# Start of Given information

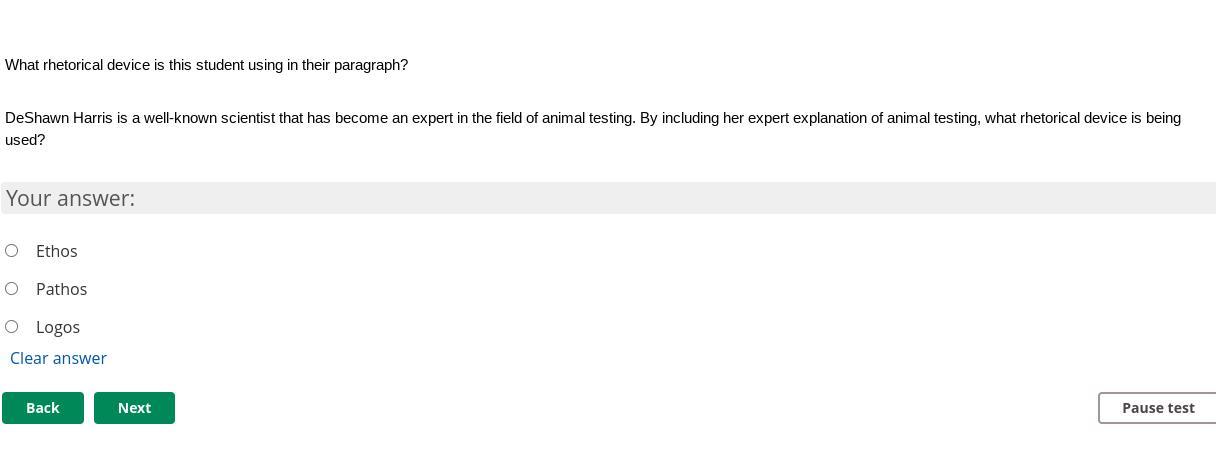Select the Pathos radio button

12,288
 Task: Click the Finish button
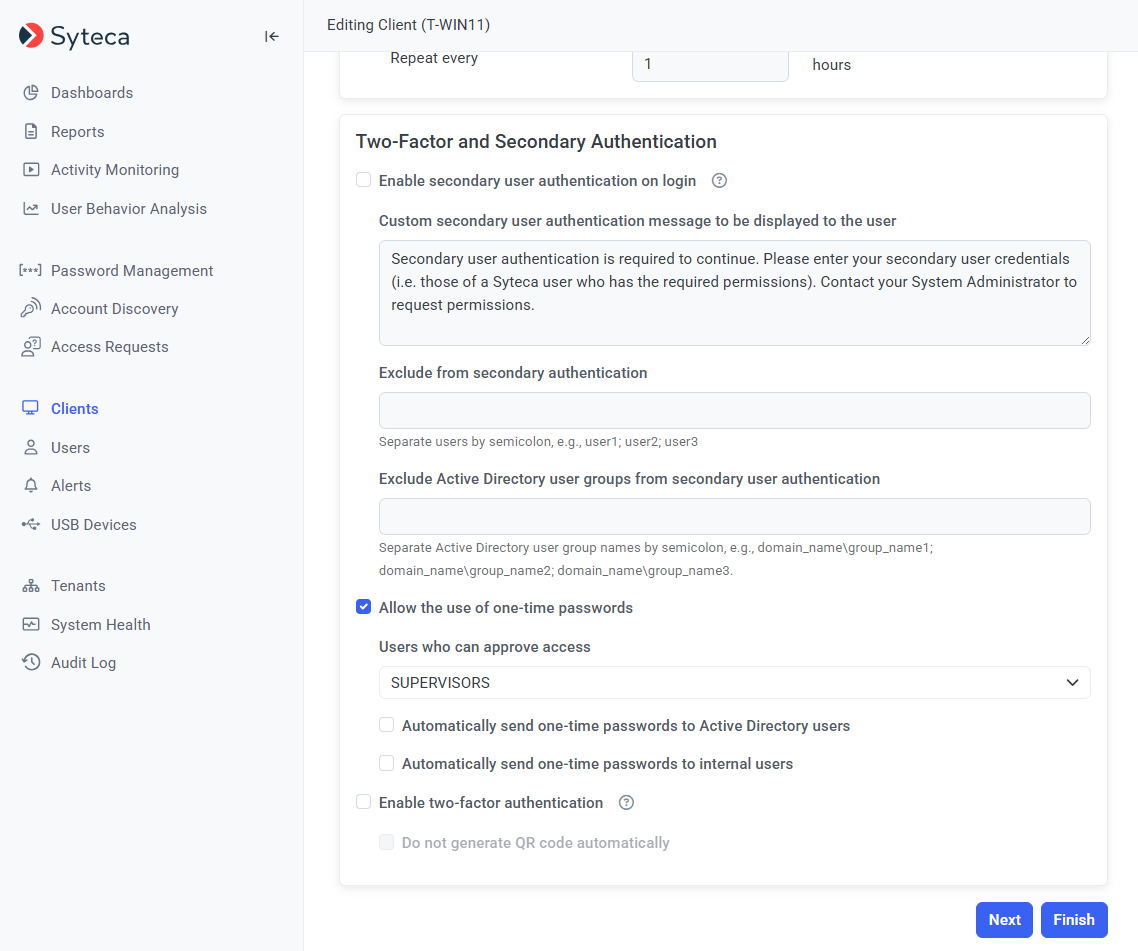1074,920
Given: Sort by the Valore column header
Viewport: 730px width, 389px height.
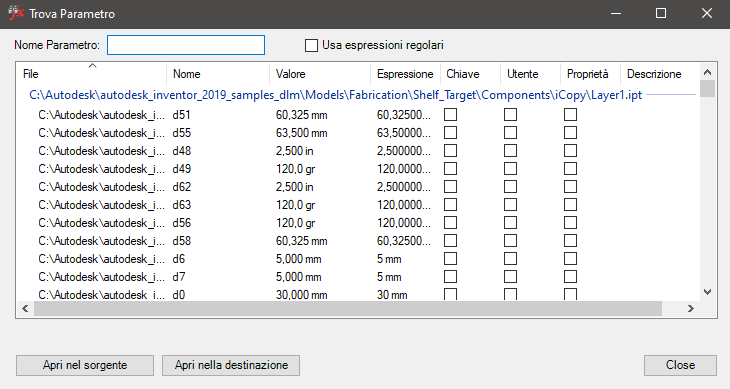Looking at the screenshot, I should click(x=320, y=74).
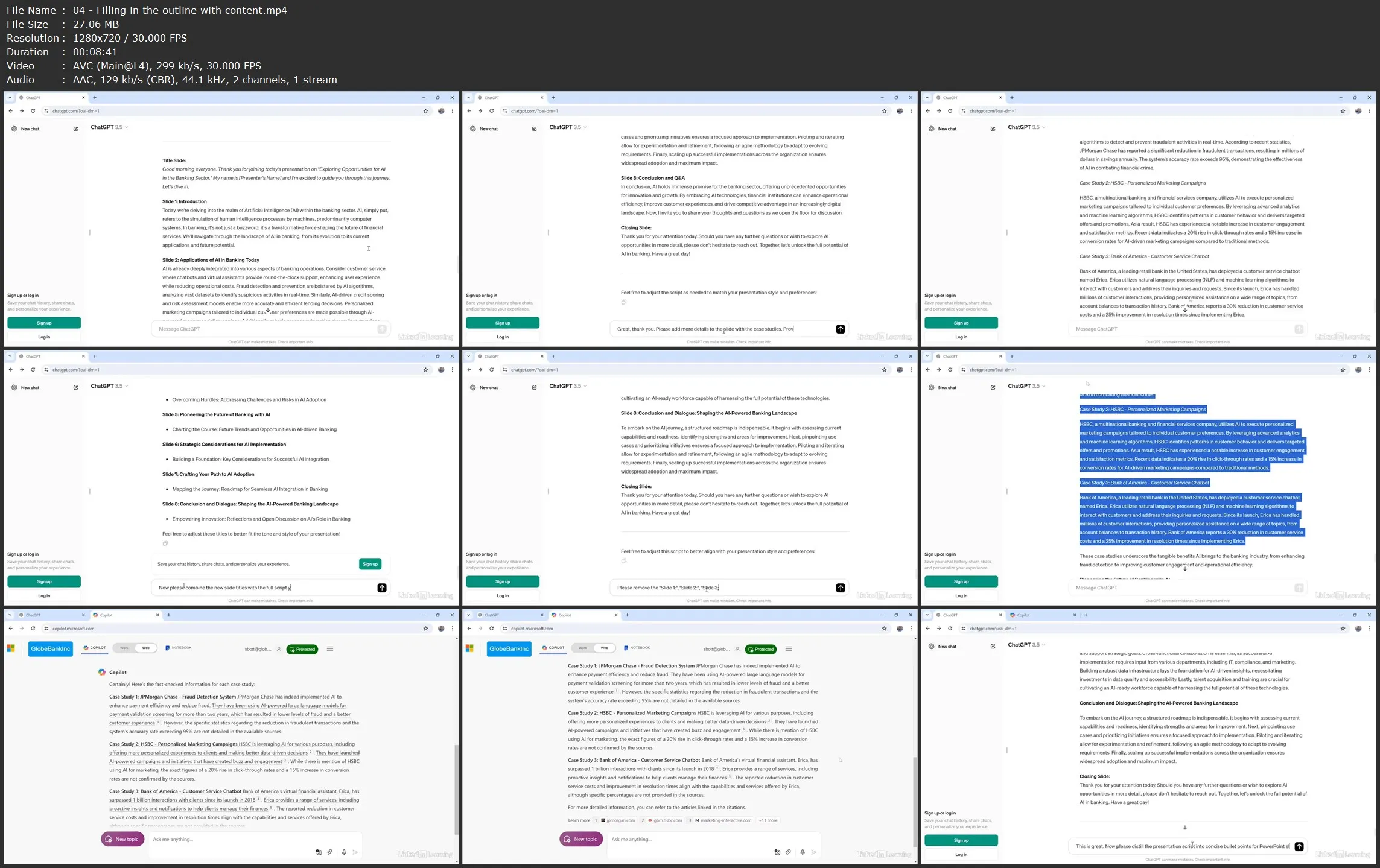This screenshot has width=1380, height=868.
Task: Click small Sign up button in 'Save your chat history' banner
Action: (370, 564)
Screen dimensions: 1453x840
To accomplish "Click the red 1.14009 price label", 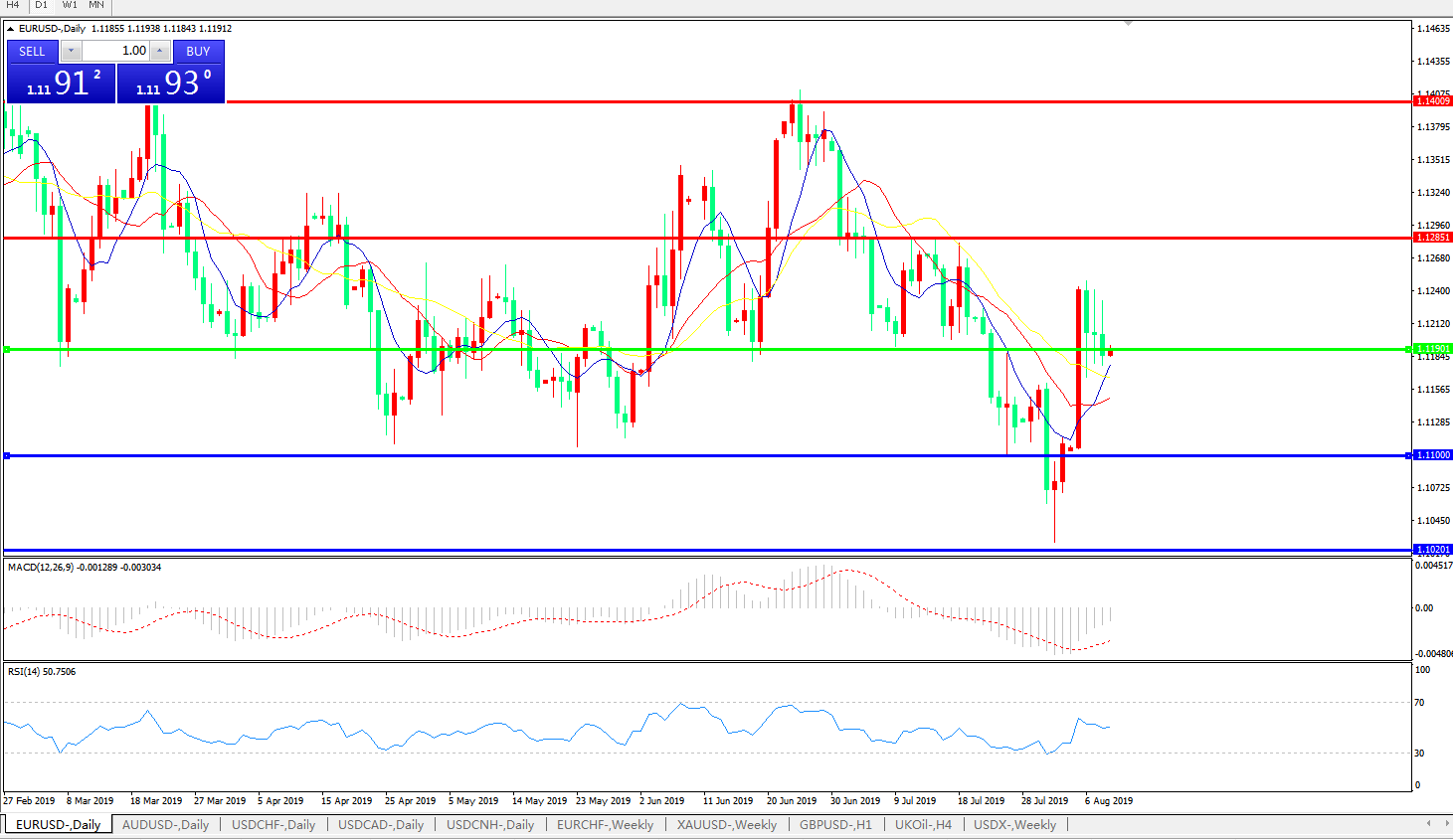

# End of Given information

- **Do this**: Rewrite all the entries with "Viewport" replaced by "Window" and everything else unchanged, leaving the pictures out.

- **Exercise solution**:
Select the Pathos radio button

12,288
 Task: Click the Finish button
1074,920
Given: Sort by the Valore column header
Window: 730px width, 389px height.
Looking at the screenshot, I should click(x=320, y=74).
This screenshot has width=1380, height=868.
Task: Click small Sign up button in 'Save your chat history' banner
Action: (370, 564)
Screen dimensions: 1453x840
To accomplish "Click the red 1.14009 price label", 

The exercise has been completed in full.